Der Australier David Wenham (Herr der Ringe – Trilogie, 300, Australia, Public Enemies) verkörpert Johannas Love Interest Graf Gerold, als würde er schon vor dem Frühstück die gängigen Beziehungsratgeber verschlingen. Im Schlachtengetümmel markiert er den starken Mann, aber in der Liebe tritt er derart verständnisvoll auf, dass er nicht nur im neunten, sondern auch im 21. Jahrhundert als Weichei durchgehen würde: „Ich will, dass du lebst und glücklich bist – ob mit mir oder ohne mich!“ Ja ne, is‘ klar.
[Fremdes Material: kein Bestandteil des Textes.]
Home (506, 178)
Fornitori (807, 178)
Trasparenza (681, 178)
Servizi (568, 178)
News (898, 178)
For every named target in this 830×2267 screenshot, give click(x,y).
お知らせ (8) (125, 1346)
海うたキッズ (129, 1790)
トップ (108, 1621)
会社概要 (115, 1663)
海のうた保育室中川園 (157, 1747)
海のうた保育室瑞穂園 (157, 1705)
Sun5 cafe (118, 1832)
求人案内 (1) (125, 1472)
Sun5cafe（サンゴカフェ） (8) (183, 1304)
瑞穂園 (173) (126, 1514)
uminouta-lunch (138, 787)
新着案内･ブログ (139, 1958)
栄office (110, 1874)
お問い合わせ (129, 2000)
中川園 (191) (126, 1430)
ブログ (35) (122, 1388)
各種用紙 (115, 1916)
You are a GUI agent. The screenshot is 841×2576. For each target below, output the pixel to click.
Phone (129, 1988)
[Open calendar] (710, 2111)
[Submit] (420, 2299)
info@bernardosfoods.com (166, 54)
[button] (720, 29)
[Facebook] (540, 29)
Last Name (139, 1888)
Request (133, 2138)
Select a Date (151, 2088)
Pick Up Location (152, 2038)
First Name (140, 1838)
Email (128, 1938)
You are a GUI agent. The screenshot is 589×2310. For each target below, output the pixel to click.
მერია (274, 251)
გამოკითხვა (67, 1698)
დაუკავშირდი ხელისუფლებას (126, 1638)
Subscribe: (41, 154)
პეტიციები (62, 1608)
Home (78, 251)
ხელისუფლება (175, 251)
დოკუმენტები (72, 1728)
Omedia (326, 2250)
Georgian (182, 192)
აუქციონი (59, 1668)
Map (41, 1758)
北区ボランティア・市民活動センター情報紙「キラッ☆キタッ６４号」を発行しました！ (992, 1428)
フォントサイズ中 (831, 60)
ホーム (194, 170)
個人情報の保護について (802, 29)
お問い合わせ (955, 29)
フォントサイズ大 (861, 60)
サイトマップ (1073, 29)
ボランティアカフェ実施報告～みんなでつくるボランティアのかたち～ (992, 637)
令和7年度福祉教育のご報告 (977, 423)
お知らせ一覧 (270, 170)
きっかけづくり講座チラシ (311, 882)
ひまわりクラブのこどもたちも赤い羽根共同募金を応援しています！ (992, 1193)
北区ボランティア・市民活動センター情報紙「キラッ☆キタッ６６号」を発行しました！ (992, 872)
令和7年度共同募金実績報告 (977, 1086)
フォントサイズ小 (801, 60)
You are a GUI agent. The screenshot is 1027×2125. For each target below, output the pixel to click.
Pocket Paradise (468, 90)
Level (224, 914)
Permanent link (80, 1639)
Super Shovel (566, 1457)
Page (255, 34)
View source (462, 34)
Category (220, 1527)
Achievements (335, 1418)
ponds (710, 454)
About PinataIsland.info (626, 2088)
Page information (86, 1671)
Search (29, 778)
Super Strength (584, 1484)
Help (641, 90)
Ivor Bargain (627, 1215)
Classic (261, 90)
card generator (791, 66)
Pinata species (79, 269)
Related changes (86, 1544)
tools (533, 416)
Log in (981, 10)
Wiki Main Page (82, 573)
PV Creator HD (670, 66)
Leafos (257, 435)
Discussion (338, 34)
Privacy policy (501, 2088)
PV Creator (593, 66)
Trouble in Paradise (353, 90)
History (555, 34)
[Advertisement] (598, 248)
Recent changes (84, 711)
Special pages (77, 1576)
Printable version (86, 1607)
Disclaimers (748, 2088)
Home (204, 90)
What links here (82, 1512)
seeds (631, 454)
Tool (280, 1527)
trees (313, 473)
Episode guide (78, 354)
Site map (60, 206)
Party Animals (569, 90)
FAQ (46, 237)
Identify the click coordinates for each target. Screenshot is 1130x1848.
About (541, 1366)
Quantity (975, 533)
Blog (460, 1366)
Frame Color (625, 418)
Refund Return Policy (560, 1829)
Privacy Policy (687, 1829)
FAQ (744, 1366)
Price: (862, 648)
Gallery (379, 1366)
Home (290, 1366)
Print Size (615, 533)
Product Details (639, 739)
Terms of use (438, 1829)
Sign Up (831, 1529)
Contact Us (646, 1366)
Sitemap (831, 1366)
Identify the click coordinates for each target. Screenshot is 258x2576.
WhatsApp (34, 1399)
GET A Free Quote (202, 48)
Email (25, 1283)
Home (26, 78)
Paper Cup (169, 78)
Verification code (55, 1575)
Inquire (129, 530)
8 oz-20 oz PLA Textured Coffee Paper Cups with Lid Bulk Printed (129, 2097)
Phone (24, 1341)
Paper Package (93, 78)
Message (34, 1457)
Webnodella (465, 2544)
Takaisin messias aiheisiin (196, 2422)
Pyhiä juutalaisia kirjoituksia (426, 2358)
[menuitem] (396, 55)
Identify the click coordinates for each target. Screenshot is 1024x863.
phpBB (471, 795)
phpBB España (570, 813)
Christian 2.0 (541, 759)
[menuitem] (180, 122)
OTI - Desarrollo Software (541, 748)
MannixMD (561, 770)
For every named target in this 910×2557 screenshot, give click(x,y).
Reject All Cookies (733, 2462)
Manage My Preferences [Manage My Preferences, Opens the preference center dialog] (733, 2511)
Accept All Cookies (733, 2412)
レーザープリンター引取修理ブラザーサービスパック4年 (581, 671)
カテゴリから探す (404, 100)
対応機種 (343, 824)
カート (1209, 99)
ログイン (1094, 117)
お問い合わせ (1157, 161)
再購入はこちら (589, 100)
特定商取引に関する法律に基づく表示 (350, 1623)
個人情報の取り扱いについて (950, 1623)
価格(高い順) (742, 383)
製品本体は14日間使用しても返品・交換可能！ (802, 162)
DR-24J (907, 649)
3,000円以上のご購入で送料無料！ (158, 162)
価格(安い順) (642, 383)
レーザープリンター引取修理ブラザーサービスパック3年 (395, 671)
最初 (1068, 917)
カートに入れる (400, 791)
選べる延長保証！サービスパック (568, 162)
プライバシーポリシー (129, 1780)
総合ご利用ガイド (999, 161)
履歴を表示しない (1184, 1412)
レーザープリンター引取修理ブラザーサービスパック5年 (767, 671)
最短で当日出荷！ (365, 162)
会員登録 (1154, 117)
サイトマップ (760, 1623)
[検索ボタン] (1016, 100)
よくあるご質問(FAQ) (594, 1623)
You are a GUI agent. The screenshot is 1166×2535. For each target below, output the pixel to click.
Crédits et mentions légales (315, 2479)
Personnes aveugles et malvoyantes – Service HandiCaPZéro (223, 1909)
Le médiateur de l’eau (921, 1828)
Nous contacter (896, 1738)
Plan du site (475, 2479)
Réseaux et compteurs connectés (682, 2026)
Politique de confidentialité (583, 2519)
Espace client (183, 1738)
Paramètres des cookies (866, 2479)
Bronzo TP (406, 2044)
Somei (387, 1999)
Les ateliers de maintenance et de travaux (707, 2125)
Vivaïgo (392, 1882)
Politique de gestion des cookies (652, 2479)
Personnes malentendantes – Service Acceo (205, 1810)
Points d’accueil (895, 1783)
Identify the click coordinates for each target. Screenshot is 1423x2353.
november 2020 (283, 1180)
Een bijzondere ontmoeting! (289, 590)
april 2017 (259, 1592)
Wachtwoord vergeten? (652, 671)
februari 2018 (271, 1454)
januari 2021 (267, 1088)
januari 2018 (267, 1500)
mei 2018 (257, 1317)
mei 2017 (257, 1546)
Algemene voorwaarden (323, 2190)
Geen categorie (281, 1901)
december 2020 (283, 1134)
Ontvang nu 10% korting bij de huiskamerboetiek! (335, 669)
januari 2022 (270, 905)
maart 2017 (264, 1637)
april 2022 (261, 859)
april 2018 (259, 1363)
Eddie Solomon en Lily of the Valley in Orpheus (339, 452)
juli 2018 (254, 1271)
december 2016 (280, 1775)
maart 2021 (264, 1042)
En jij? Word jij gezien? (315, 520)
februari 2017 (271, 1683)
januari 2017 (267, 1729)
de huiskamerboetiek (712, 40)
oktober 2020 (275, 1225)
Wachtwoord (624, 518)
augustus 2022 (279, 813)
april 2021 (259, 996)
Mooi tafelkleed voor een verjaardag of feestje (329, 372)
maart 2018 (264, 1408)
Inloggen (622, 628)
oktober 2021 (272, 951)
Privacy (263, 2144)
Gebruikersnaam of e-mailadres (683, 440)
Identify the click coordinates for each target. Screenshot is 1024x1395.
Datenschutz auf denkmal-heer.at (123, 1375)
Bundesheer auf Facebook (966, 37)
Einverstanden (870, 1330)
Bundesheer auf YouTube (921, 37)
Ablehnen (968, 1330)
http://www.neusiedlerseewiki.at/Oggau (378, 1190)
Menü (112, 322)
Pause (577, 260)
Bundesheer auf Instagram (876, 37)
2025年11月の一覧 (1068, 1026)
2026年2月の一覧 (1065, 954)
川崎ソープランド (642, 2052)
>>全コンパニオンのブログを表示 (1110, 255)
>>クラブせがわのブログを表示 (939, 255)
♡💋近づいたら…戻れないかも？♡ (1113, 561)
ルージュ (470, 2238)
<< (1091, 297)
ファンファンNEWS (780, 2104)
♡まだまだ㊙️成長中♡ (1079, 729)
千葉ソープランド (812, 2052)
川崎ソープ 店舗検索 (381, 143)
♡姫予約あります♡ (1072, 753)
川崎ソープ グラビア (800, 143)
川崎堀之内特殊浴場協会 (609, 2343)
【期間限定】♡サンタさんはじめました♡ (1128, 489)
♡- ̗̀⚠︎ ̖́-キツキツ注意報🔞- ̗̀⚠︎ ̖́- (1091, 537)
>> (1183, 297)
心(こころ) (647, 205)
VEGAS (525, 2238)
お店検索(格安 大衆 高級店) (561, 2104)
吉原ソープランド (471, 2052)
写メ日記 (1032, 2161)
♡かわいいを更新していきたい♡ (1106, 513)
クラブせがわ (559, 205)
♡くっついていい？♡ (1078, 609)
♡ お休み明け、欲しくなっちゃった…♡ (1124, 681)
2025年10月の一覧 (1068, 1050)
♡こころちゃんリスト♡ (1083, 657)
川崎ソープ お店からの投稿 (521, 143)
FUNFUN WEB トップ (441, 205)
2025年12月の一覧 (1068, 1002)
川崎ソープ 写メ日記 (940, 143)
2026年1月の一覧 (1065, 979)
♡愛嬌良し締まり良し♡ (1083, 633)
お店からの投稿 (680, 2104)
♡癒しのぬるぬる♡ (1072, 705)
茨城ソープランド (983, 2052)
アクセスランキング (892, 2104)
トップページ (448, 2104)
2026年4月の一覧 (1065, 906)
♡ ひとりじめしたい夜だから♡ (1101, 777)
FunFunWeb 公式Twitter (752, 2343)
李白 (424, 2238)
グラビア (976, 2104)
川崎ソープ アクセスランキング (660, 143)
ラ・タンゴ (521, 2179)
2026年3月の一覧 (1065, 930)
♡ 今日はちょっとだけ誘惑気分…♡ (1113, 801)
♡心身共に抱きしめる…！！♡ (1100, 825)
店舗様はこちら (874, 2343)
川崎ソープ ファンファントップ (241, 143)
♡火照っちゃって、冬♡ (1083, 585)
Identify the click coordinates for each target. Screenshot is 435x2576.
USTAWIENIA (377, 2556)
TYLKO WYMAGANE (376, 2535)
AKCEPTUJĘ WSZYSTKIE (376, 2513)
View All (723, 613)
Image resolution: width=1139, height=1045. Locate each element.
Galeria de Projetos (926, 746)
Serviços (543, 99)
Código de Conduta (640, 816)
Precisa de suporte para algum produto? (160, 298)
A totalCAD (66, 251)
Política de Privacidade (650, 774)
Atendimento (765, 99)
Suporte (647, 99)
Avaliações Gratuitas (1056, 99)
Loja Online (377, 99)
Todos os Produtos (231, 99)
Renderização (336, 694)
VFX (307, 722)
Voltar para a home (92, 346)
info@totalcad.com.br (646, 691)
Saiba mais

Hollywood-Schwergewicht John Goodman („Roseanne“, The Big Lebowski, Speed Racer) sorgt als gutherziger Papst hingegen für lang ersehnte Auflockerung. Mit seinem Grinsen bringt er im letzten Drittel Licht in einen Film, der sich ob seiner oberflächlichen Story über weite Strecken selbst viel zu ernst nimmt.
Fazit: „Die Päpstin“ erweist sich als bombastisch ausgestatte, schwelgerisch bebilderte, aber auch reichlich triviale Historienunterhaltung.